Collected data
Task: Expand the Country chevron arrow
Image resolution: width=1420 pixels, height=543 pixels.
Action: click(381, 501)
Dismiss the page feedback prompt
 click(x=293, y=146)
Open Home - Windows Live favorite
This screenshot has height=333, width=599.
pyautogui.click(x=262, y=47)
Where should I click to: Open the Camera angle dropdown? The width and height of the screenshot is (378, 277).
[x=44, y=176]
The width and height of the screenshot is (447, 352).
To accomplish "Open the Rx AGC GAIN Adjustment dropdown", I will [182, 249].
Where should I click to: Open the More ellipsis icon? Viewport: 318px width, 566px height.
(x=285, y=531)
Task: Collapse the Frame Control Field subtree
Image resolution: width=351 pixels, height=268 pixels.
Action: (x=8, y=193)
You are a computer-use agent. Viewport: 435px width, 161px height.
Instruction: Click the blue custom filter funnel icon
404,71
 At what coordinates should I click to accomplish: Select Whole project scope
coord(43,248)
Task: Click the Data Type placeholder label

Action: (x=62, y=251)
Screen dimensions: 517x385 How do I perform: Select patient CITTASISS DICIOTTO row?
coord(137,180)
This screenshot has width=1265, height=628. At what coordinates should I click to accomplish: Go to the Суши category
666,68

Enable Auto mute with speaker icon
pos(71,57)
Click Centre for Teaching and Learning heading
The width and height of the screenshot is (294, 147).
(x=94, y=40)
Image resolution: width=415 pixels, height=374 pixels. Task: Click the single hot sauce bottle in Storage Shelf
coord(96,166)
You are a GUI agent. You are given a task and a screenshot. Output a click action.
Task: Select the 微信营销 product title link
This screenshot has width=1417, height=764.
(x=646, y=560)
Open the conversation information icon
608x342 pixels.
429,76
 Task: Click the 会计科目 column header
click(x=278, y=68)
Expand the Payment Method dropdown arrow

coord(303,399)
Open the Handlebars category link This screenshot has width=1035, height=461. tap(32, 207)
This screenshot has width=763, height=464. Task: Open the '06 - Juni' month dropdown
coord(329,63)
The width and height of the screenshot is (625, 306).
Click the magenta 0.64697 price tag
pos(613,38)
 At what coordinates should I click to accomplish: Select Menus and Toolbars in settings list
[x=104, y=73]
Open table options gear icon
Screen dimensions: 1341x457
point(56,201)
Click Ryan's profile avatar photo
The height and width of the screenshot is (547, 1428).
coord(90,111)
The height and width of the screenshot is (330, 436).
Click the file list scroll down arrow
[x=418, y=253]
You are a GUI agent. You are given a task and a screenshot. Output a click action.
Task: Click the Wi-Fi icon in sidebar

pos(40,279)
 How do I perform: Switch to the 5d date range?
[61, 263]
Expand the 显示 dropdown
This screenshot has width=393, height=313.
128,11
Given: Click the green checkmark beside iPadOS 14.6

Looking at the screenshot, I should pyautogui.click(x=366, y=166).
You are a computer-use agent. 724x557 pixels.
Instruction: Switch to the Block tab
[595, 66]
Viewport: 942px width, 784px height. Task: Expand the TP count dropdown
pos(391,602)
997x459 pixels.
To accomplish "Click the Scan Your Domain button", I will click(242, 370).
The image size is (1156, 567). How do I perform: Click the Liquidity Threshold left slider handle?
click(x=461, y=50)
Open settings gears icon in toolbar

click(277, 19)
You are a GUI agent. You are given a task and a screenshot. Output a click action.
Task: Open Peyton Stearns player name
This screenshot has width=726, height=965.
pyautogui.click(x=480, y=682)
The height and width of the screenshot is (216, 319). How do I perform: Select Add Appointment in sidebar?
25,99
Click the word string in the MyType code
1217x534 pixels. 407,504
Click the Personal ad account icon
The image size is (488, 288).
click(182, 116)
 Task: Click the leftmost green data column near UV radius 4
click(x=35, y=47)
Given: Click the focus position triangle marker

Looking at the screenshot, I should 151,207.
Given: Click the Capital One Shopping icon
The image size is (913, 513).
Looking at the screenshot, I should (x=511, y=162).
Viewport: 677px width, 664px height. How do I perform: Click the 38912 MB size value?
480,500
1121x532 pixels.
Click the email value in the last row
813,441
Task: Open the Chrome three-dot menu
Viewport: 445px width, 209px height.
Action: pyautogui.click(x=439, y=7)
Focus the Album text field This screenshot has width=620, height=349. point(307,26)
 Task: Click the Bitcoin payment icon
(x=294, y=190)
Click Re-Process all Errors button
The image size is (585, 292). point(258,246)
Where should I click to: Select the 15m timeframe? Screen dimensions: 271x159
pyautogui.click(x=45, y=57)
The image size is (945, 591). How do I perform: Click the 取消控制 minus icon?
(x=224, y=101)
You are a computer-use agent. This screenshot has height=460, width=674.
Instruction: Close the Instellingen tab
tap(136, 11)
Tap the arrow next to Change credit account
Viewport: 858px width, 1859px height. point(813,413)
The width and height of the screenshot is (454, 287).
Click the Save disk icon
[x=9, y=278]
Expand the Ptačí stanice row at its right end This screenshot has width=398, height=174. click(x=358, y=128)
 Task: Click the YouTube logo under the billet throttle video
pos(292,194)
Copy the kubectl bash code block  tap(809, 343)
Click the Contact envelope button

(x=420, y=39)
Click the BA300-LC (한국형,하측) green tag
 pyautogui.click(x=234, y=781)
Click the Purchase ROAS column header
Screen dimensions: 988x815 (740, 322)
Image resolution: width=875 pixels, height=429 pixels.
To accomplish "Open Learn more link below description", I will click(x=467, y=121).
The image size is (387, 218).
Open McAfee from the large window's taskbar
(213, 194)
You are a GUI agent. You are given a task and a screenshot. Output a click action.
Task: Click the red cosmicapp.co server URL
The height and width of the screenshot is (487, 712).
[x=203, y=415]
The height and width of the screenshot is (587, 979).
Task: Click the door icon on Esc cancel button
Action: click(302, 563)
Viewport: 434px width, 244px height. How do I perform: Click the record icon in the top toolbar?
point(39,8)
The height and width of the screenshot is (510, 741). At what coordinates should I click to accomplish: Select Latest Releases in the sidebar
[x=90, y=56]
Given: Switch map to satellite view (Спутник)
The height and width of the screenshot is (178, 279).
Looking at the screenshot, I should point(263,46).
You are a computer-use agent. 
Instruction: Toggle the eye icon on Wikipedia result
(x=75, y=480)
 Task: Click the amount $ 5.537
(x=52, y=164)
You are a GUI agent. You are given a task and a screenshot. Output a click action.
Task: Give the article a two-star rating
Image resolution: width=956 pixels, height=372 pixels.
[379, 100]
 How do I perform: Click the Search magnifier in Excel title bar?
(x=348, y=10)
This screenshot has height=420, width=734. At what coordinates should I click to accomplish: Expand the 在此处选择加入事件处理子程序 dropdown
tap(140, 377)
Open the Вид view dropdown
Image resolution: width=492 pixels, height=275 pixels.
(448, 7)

* _EXERCISE OBJECTIVE_
When you reach the end of the data, write every line out again verbatim.

* _REPLY_
Task: Expand the Country chevron arrow
Image resolution: width=1420 pixels, height=543 pixels.
Action: click(381, 501)
Dismiss the page feedback prompt
 click(x=293, y=146)
Open Home - Windows Live favorite
This screenshot has height=333, width=599.
pyautogui.click(x=262, y=47)
Where should I click to: Open the Camera angle dropdown? The width and height of the screenshot is (378, 277).
[x=44, y=176]
The width and height of the screenshot is (447, 352).
To accomplish "Open the Rx AGC GAIN Adjustment dropdown", I will [182, 249].
Where should I click to: Open the More ellipsis icon? Viewport: 318px width, 566px height.
(x=285, y=531)
Task: Collapse the Frame Control Field subtree
Image resolution: width=351 pixels, height=268 pixels.
Action: (x=8, y=193)
You are a computer-use agent. Viewport: 435px width, 161px height.
Instruction: Click the blue custom filter funnel icon
404,71
 At what coordinates should I click to accomplish: Select Whole project scope
coord(43,248)
Task: Click the Data Type placeholder label

Action: (x=62, y=251)
Screen dimensions: 517x385 How do I perform: Select patient CITTASISS DICIOTTO row?
coord(137,180)
This screenshot has width=1265, height=628. At what coordinates should I click to accomplish: Go to the Суши category
666,68

Enable Auto mute with speaker icon
pos(71,57)
Click Centre for Teaching and Learning heading
The width and height of the screenshot is (294, 147).
(x=94, y=40)
Image resolution: width=415 pixels, height=374 pixels. Task: Click the single hot sauce bottle in Storage Shelf
coord(96,166)
You are a GUI agent. You are given a task and a screenshot. Output a click action.
Task: Select the 微信营销 product title link
This screenshot has width=1417, height=764.
(x=646, y=560)
Open the conversation information icon
608x342 pixels.
429,76
 Task: Click the 会计科目 column header
click(x=278, y=68)
Expand the Payment Method dropdown arrow

coord(303,399)
Open the Handlebars category link This screenshot has width=1035, height=461. tap(32, 207)
This screenshot has width=763, height=464. Task: Open the '06 - Juni' month dropdown
coord(329,63)
The width and height of the screenshot is (625, 306).
Click the magenta 0.64697 price tag
pos(613,38)
 At what coordinates should I click to accomplish: Select Menus and Toolbars in settings list
[x=104, y=73]
Open table options gear icon
Screen dimensions: 1341x457
point(56,201)
Click Ryan's profile avatar photo
The height and width of the screenshot is (547, 1428).
coord(90,111)
The height and width of the screenshot is (330, 436).
Click the file list scroll down arrow
[x=418, y=253]
You are a GUI agent. You are given a task and a screenshot. Output a click action.
Task: Click the Wi-Fi icon in sidebar

pos(40,279)
 How do I perform: Switch to the 5d date range?
[61, 263]
Expand the 显示 dropdown
This screenshot has width=393, height=313.
128,11
Given: Click the green checkmark beside iPadOS 14.6

Looking at the screenshot, I should pyautogui.click(x=366, y=166).
You are a computer-use agent. 724x557 pixels.
Instruction: Switch to the Block tab
[595, 66]
Viewport: 942px width, 784px height. Task: Expand the TP count dropdown
pos(391,602)
997x459 pixels.
To accomplish "Click the Scan Your Domain button", I will click(242, 370).
The image size is (1156, 567). How do I perform: Click the Liquidity Threshold left slider handle?
click(x=461, y=50)
Open settings gears icon in toolbar

click(277, 19)
You are a GUI agent. You are given a task and a screenshot. Output a click action.
Task: Open Peyton Stearns player name
This screenshot has width=726, height=965.
pyautogui.click(x=480, y=682)
The height and width of the screenshot is (216, 319). How do I perform: Select Add Appointment in sidebar?
25,99
Click the word string in the MyType code
1217x534 pixels. 407,504
Click the Personal ad account icon
The image size is (488, 288).
click(182, 116)
 Task: Click the leftmost green data column near UV radius 4
click(x=35, y=47)
Given: Click the focus position triangle marker

Looking at the screenshot, I should 151,207.
Given: Click the Capital One Shopping icon
The image size is (913, 513).
Looking at the screenshot, I should (x=511, y=162).
Viewport: 677px width, 664px height. How do I perform: Click the 38912 MB size value?
480,500
1121x532 pixels.
Click the email value in the last row
813,441
Task: Open the Chrome three-dot menu
Viewport: 445px width, 209px height.
Action: pyautogui.click(x=439, y=7)
Focus the Album text field This screenshot has width=620, height=349. point(307,26)
 Task: Click the Bitcoin payment icon
(x=294, y=190)
Click Re-Process all Errors button
The image size is (585, 292). point(258,246)
Where should I click to: Select the 15m timeframe? Screen dimensions: 271x159
pyautogui.click(x=45, y=57)
The image size is (945, 591). How do I perform: Click the 取消控制 minus icon?
(x=224, y=101)
You are a computer-use agent. This screenshot has height=460, width=674.
Instruction: Close the Instellingen tab
tap(136, 11)
Tap the arrow next to Change credit account
Viewport: 858px width, 1859px height. point(813,413)
The width and height of the screenshot is (454, 287).
Click the Save disk icon
[x=9, y=278]
Expand the Ptačí stanice row at its right end This screenshot has width=398, height=174. click(x=358, y=128)
 Task: Click the YouTube logo under the billet throttle video
pos(292,194)
Copy the kubectl bash code block  tap(809, 343)
Click the Contact envelope button

(x=420, y=39)
Click the BA300-LC (한국형,하측) green tag
 pyautogui.click(x=234, y=781)
Click the Purchase ROAS column header
Screen dimensions: 988x815 (740, 322)
Image resolution: width=875 pixels, height=429 pixels.
To accomplish "Open Learn more link below description", I will click(x=467, y=121).
The image size is (387, 218).
Open McAfee from the large window's taskbar
(213, 194)
You are a GUI agent. You are given a task and a screenshot. Output a click action.
Task: Click the red cosmicapp.co server URL
The height and width of the screenshot is (487, 712).
[x=203, y=415]
The height and width of the screenshot is (587, 979).
Task: Click the door icon on Esc cancel button
Action: click(302, 563)
Viewport: 434px width, 244px height. How do I perform: Click the record icon in the top toolbar?
point(39,8)
The height and width of the screenshot is (510, 741). At what coordinates should I click to accomplish: Select Latest Releases in the sidebar
[x=90, y=56]
Given: Switch map to satellite view (Спутник)
The height and width of the screenshot is (178, 279).
Looking at the screenshot, I should point(263,46).
You are a computer-use agent. 
Instruction: Toggle the eye icon on Wikipedia result
(x=75, y=480)
 Task: Click the amount $ 5.537
(x=52, y=164)
You are a GUI agent. You are given a task and a screenshot. Output a click action.
Task: Give the article a two-star rating
Image resolution: width=956 pixels, height=372 pixels.
[379, 100]
 How do I perform: Click the Search magnifier in Excel title bar?
(x=348, y=10)
This screenshot has height=420, width=734. At what coordinates should I click to accomplish: Expand the 在此处选择加入事件处理子程序 dropdown
tap(140, 377)
Open the Вид view dropdown
Image resolution: width=492 pixels, height=275 pixels.
(448, 7)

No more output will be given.